The focus of our analysis is to present insights from alternative policy and technology configurations for informing India’s policy on a net-zero future. Accordingly, we analysed four different combinations of peaking-netzero scenarios, from most ambitious to least ambitious. The rationale for choosing the explored combination is to present a wider range of policy alternatives and highlight the implications of choice. For each of these policy scenarios, we analysed four different technology available sets, woven around the availability of carbon capture and storage (CCS) and hydrogen. Researchers have explored the role of CCS and hydrogen for stricter and faster action against climate change (IEA 2021; Townsend and Gillespie 2020; Hydrogen Task Force 2020; Friedmann et al. 2020; Hall et al. 2020; Vishwanathan et al. 2018; Garg et al. 2017; Viebahn, Vallentin, and Höller 2014). These two technologies are still in a nascent stage of scalable deployment, but can significantly transform the view of a deep decarbonised world. The narrative surrounding CCS in India is gradually evolving, with many government agencies and the private sector expressing enormous interest in this technology (Malyan and Chaturvedi 2021). The National Hydrogen Mission, recently announced by the Indian Prime Minister (Press Information Bureau (PIB) 2021), is set to promote this fuel in India’s energy mix. Nevertheless, the future of these key technologies remains uncertain, and their commercial (un)availability would have significant implications for India’s pathways towards a net-zero future.

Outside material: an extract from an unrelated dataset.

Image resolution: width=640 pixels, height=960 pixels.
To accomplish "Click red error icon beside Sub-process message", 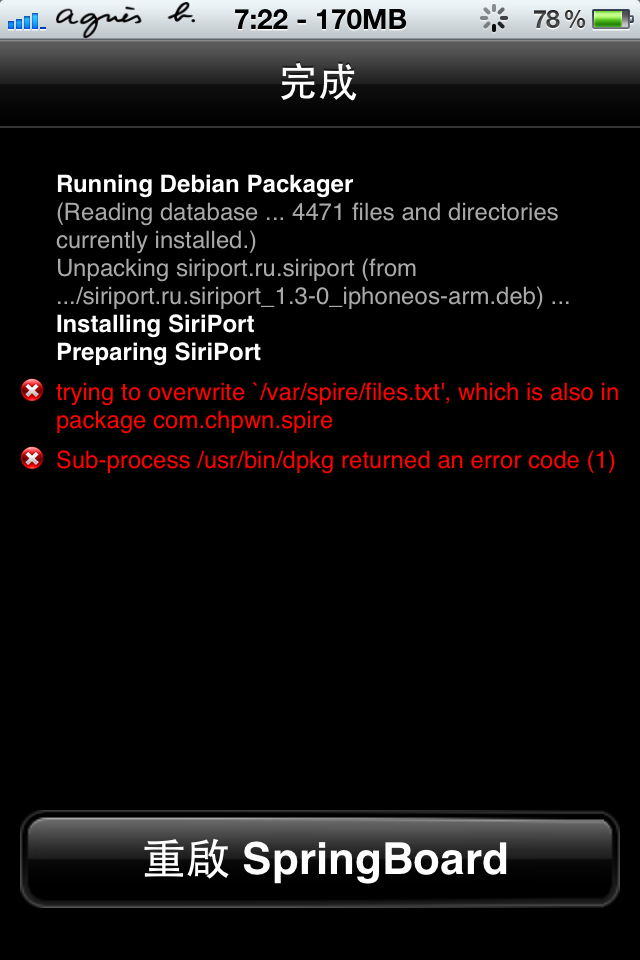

In addition, in net-zero scenarios, deploying these technologies could potentially contribute towards easing the extent and pace of penetration of conventional mitigation options such as solar energy in the power sector. Since many countries are making net-zero pledges, the analysis by various global studies highlights that these targets are difficult to achieve without CCS and hydrogen being adopted in a major way. Accordingly, we explored scenarios related to the commercial availability of CCS and hydrogen and its implications for India’s policy choices.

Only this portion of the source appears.